Fig 1. B-cell subsets during Peg-IFN-α therapy.

(A) B-cell gating strategy. The peripheral B-cell subsets were classified according to the most common lineage/differentiation markers CD19, CD10, CD27, CD38, IgD, and IgM. B-cell subsets were defined as: transitional B cells (CD19⁺CD27^-IgD⁺CD10⁺CD38^high); naive B cells (CD19⁺CD27^-IgD⁺CD10^-CD38^low); natural memory B cells (CD19⁺CD27⁺IgD⁺); post-GC memory B cells (CD19⁺CD27⁺IgD^-CD10^-CD38^low); plasmablasts (CD19⁺CD27⁺IgD^-CD10^- CD38^high); CD27^-IgD^- memory B cells (CD19⁺CD27^-IgD^-) and activated B cells (CD19⁺CD27⁺IgD^-CD10⁺CD38^low).
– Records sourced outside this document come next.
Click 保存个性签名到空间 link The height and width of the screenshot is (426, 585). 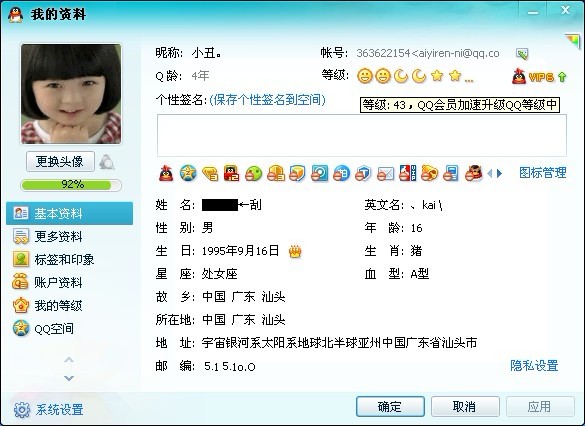(267, 100)
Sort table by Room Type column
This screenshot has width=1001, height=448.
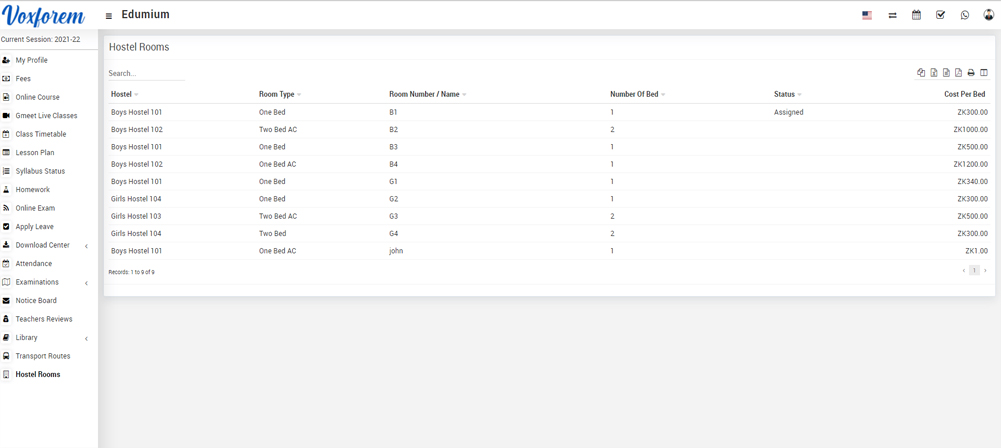[x=277, y=94]
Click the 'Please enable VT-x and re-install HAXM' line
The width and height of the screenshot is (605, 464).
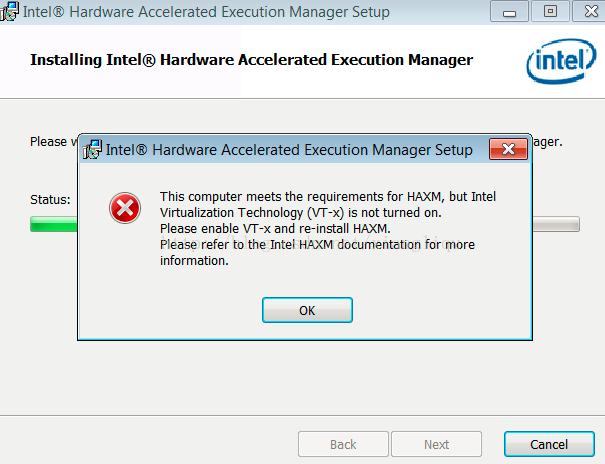click(x=275, y=229)
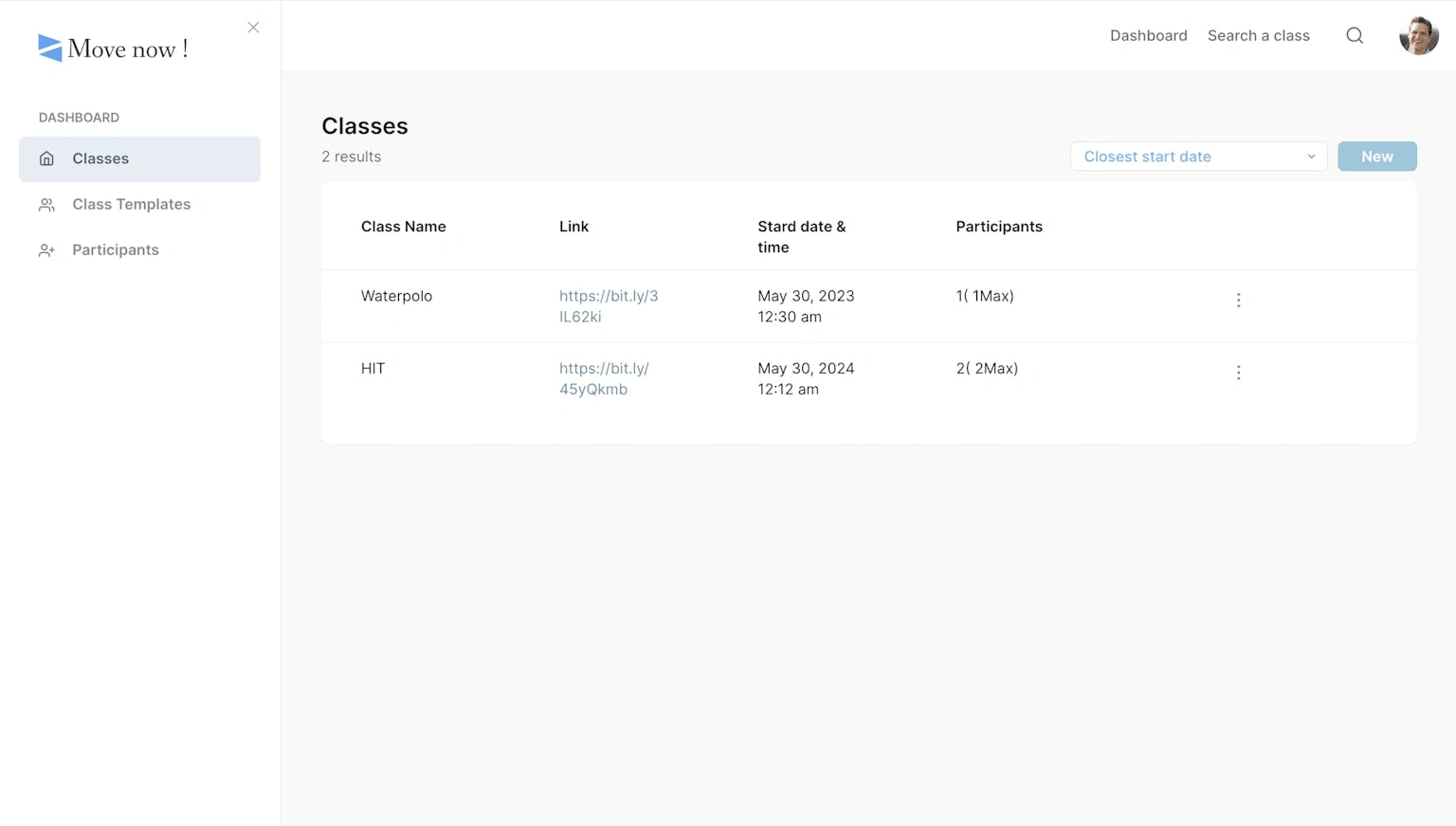Select Classes in the sidebar
The height and width of the screenshot is (826, 1456).
point(100,158)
Post-GC memory B cells were further subdivided into IgM⁺ and IgM^- switched B cells. Representative dotplots from one patient with CHB infection. (B) Modulation of total B cells by Peg-IFN-α. Frequency (within PBMC) and absolute numbers of total B cells in patients with CHB infection treated with nucleos(t)ide analog alone (open circles, n = 11–14) or together with Peg-IFN-α (black circles, n = 8–9). The gray area represents the period of Peg-IFN-α administration. Bars represent median. P values were calculated using the Wilcoxon test (straight lines) or the Mann-Whitney test (dashed lines). * p<0.05, ** p<0.01, *** p<0.001.